When a Mammogram Leads to a Biopsy
With cancer, what you don’t know can hurt you
Few things grab your attention like a doctor telling you that you might have cancer. And although death rates from breast cancer have been in decline — likely due to earlier detection and advances in treatment methods — it’s hard to quiet the panicky thoughts that creep in when a lump is felt or a routine mammogram shows abnormal results.
If an abnormality in the breast warrants a closer look, doctors will recommend a breast biopsy to obtain a sample of cells or tissue that will be sent to a lab and examined by a pathologist. Biopsy results will determine whether the patient does indeed have cancer and what, if any, further treatment is needed.
One of the most common triggers for breast biopsies is calcifications, which are tiny calcium particles that appear as white spots or flecks on a mammogram. About 75 percent of women’s mammograms show calcifications, says Rebecca A. Zuurbier, MD, a breast radiologist at Dartmouth-Hitchcock Medical Center in Lebanon. Because of their small size, calcifications cannot usually be felt. They do not always lead to a biopsy and are often harmless; 80 percent of the time, Zuurbier says, calcifications that are biopsied turn out to be benign. But because they are sometimes a byproduct of cancerous cells, calcifications can be a cause of concern. Doctors look for telltale signs that cancer-related calcifications often exhibit, such as calcifications that occur in certain patterns or shapes, Zuurbier says.

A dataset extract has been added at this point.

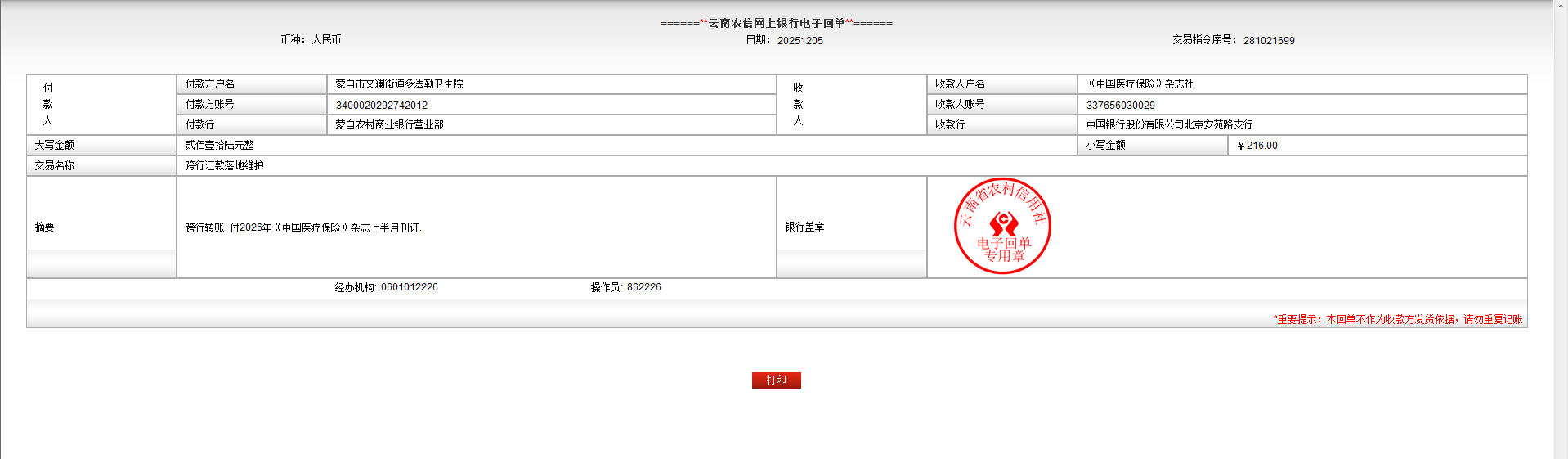Click the red 重要提示 notice text
This screenshot has height=459, width=1568.
point(1397,319)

The approach used for a breast biopsy will depend on factors such as the size, appearance and location of the suspicious area in the breast, but the three main types of breast biopsy are fine needle, in which a very thin needle is used to obtain a sample of fluid or cells from the breast; core biopsy, which requires a slightly larger hollow needle or probe to remove small samples of tissue from the breast; and surgical, in which all or part of the abnormal area is removed.
Core biopsies account for the majority of all biopsies, says Teresa A. Ponn, MD, FACS, a breast surgeon at Elliot Hospital in Manchester. During a core biopsy, the doctor removes a plug or cylinder of the suspicious tissue through a small nick in the patient’s skin. In many instances, imaging such as ultrasound or mammography will be used to direct the doctor to the abnormal area in the breast. Some doctors also use vacuum-assisted equipment in core biopsy procedures that enables them to snip and suction several samples from an area in the breast without repeatedly withdrawing and re-inserting the needle.
Often, after the samples are taken, a small metal clip, usually less than 1/8 of an inch in size, will be left behind in the breast to serve as a marker of the biopsied area in case the patient needs further surgery. If the abnormality is determined to be benign, the marker signals to healthcare providers that the area has already been examined. “It’s like leaving a breadcrumb for people down the road and to confirm for everyone that this is where we biopsied,” Zuurbier says.
Core biopsies are up to 99 percent accurate, Ponn says, and are minimally invasive, requiring only local anesthetic to numb the area, and tape rather than stitches to close the entry point in the skin. Usually, the woman can go about her day following the procedure but will need to wait for lab results to learn whether she has cancer (wait times vary depending on the hospital). After healing from a biopsy, women are not likely to notice any lasting changes in their breast due to the procedure. Scarring is barely, if at all, visible. And the risk of complications is low. Bruising and bleeding can occur but typically are minimal, as is the risk of infection.
Although breast biopsies don’t usually cause physical harm, there’s no denying the anxiety and fear they can bring. “It’s something that people have to measure in their own life in terms of what they can handle,” Ponn says, “but I have to tell you, missing a cancer and watching someone die as a result is not something you ever want to do.” The key is to find a reputable facility where you know you will be well cared for and less likely to undergo an unnecessary biopsy, Ponn says. “I think the thing that people don’t see is how many patients we don’t biopsy,” when they deal with doctors who have the knowledge and experience to know which abnormalities are not likely to represent a problem and only require close follow-up.
Unfortunately, some women find the possibility of bad news so frightening that they choose not to have mammograms, Ponn says. “But [breast cancer] is such a random disease. It strikes anybody, at almost any age. There’s no rhyme or reason. Nobody’s exempt.”
Indeed, sometimes people say what you don’t know won’t hurt you, but when it comes to breast cancer, Ponn says, “that isn’t the case.”